The salesman with Pluto's transit in late degrees of Sagittarius neared his Cerberus, but didn't have to battle hard. Instead he hugged his Sagittarian optimism and looked at the opportunities around him, an attitude that rewarded him with a more powerful status (and yes, Pluto transits do mean to empower us in the end). The salesman with Pluto's transit in early Capricorn had a more difficult time. Listening to his struggle, I identified the three heads of his Cerberus as fear, high expectations (and its withering perfectionism), and finally, inertia. With many planets in water, and Neptune rising, he was overwhelmed. He simply gave up his Herculean fight. Inertia is more common for the Capricorn archetype than our cookbooks often say. I've known many Capricorns who, buckling under the weight of this sign's expectations, just lie down instead of climbing their mountains. Without a goal, Capricorns are vulnerable to depression.
Bailey's channeled guide, the Tibetan known as DK, said that Capricorn is one of the most difficult signs to write about because it's the most mysterious. I've come to believe in spiritual circles, when something is considered "mysterious" or "secret," it's because there is no collective canon. For everyone it's different and so our Capricorn struggles - though observed and evaluated by society - are ultimately quite personal. Throughout our Capricorn journey, we're required to exert self-control. Too much leads to grim rigidity. But without it, we could never prepare and plan our ascent, submit to tradition, listen to mentors, and discern when to sheathe or wield our sword. The work is never-ending. For even if we do subdue our Cereberus, its bitter spit can sprout a poisonous attitude - like the Aconite in the story - that brings trouble later.
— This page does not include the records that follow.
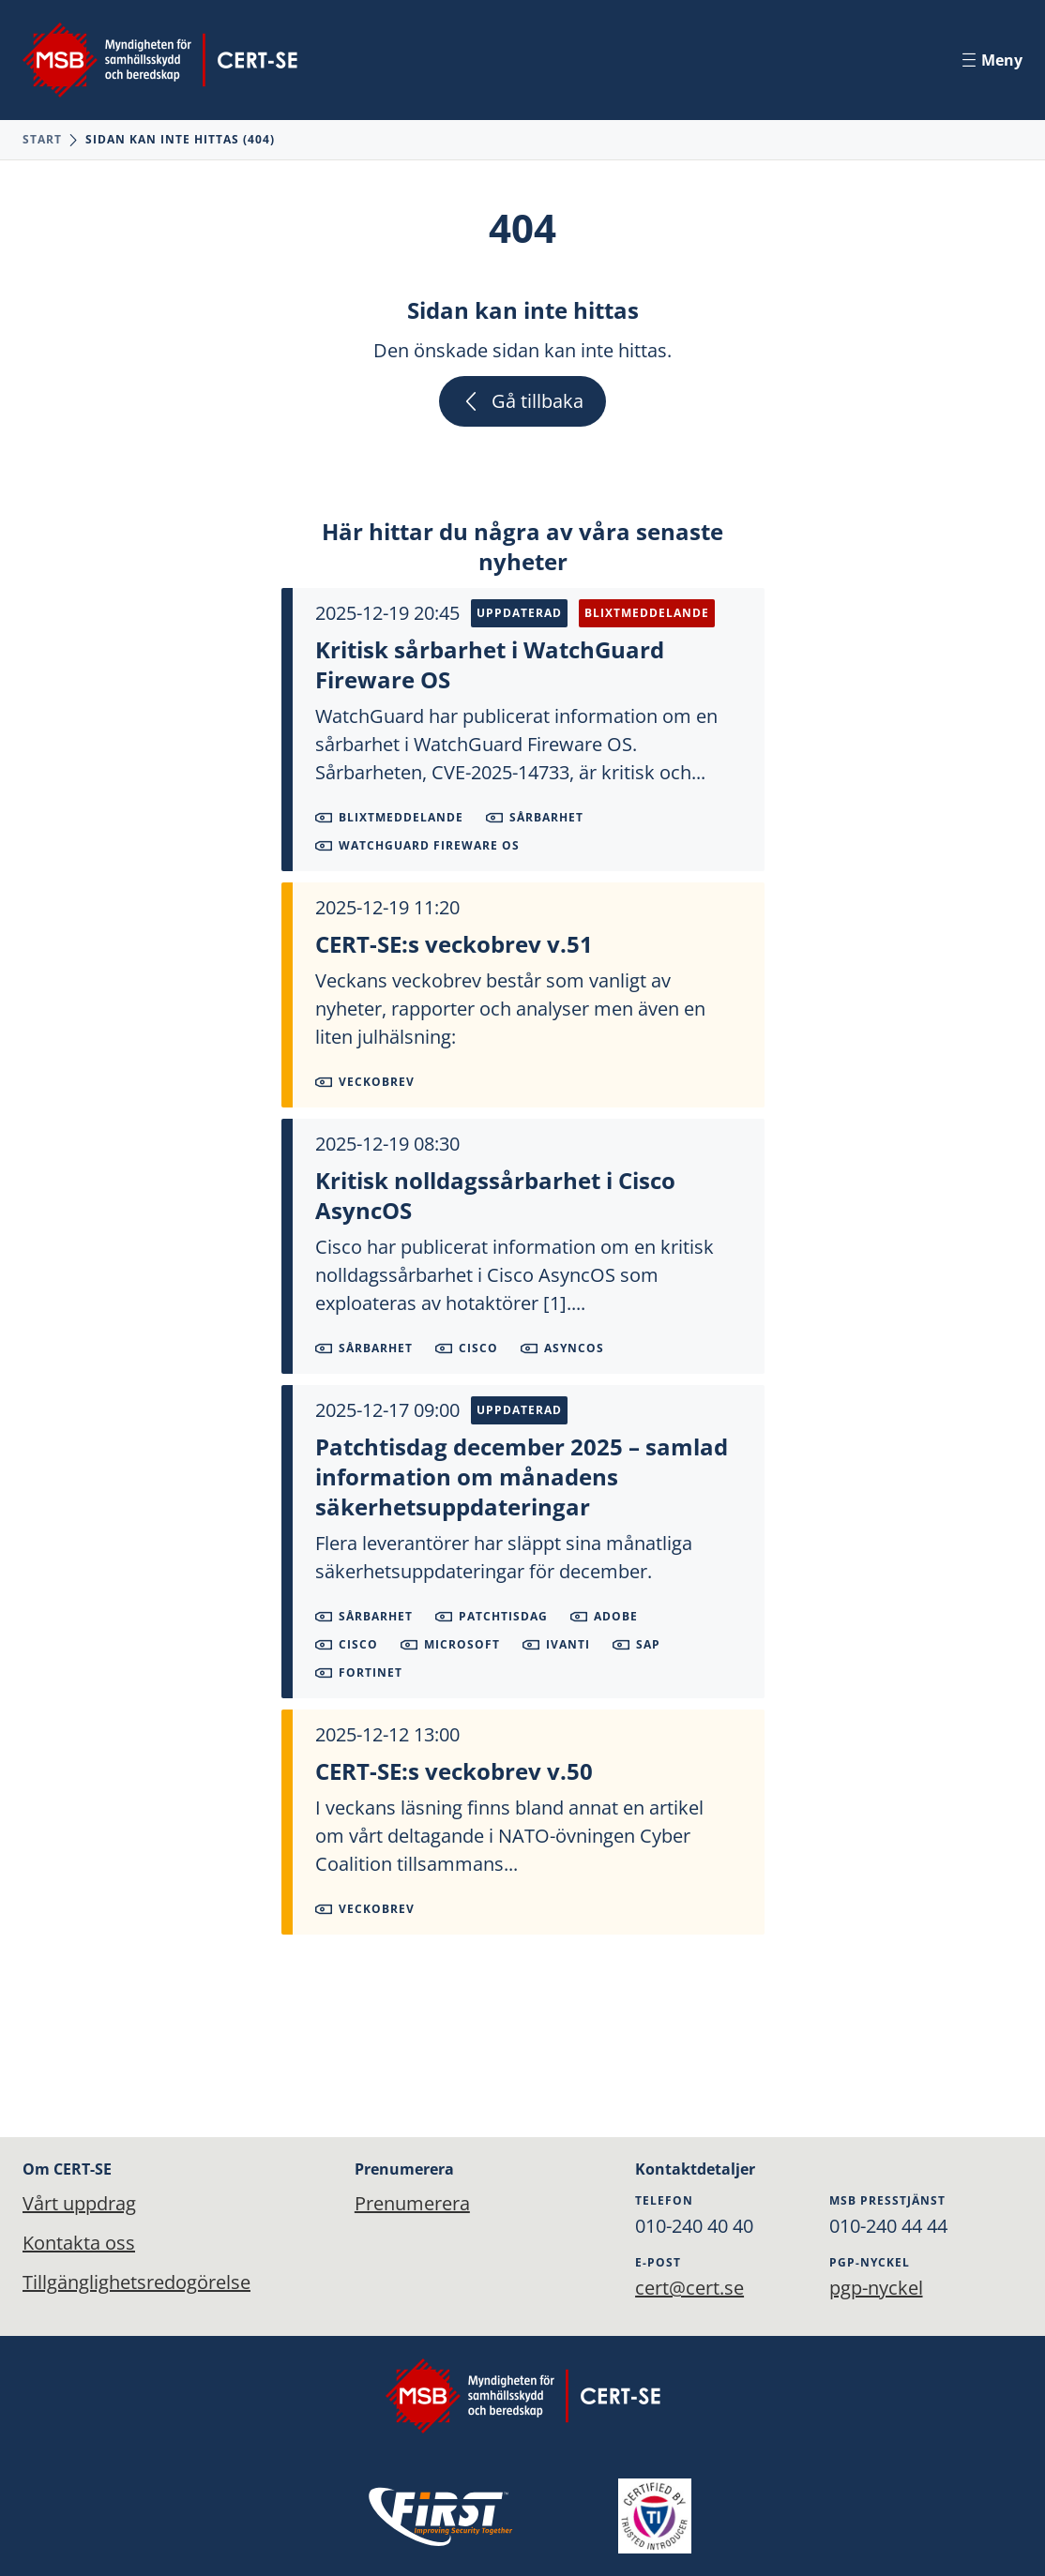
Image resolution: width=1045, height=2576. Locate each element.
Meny (992, 60)
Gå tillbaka (522, 401)
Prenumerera (408, 2203)
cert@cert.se (689, 2287)
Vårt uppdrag (79, 2203)
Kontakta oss (79, 2242)
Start (42, 139)
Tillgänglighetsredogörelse (136, 2282)
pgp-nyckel (876, 2287)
Ultimately we're both the victor and the vanquished - much like the man and woman pictured in the Devil card. Self-mastery is Capricorn's central assignment. This is why Hercules is allowed no weapons, but must grapple naked with the beast. Only by conquering ourselves can we claim the genuine authority that Capricorn promises. Hercules returns to the land of the living, just as the Sun does every year in Capricorn, arriving at winter solstice, when the days reverse their gathering darkness. Individually and collectively, may we also return from darkness in the coming Pluto-in-Capricorn years.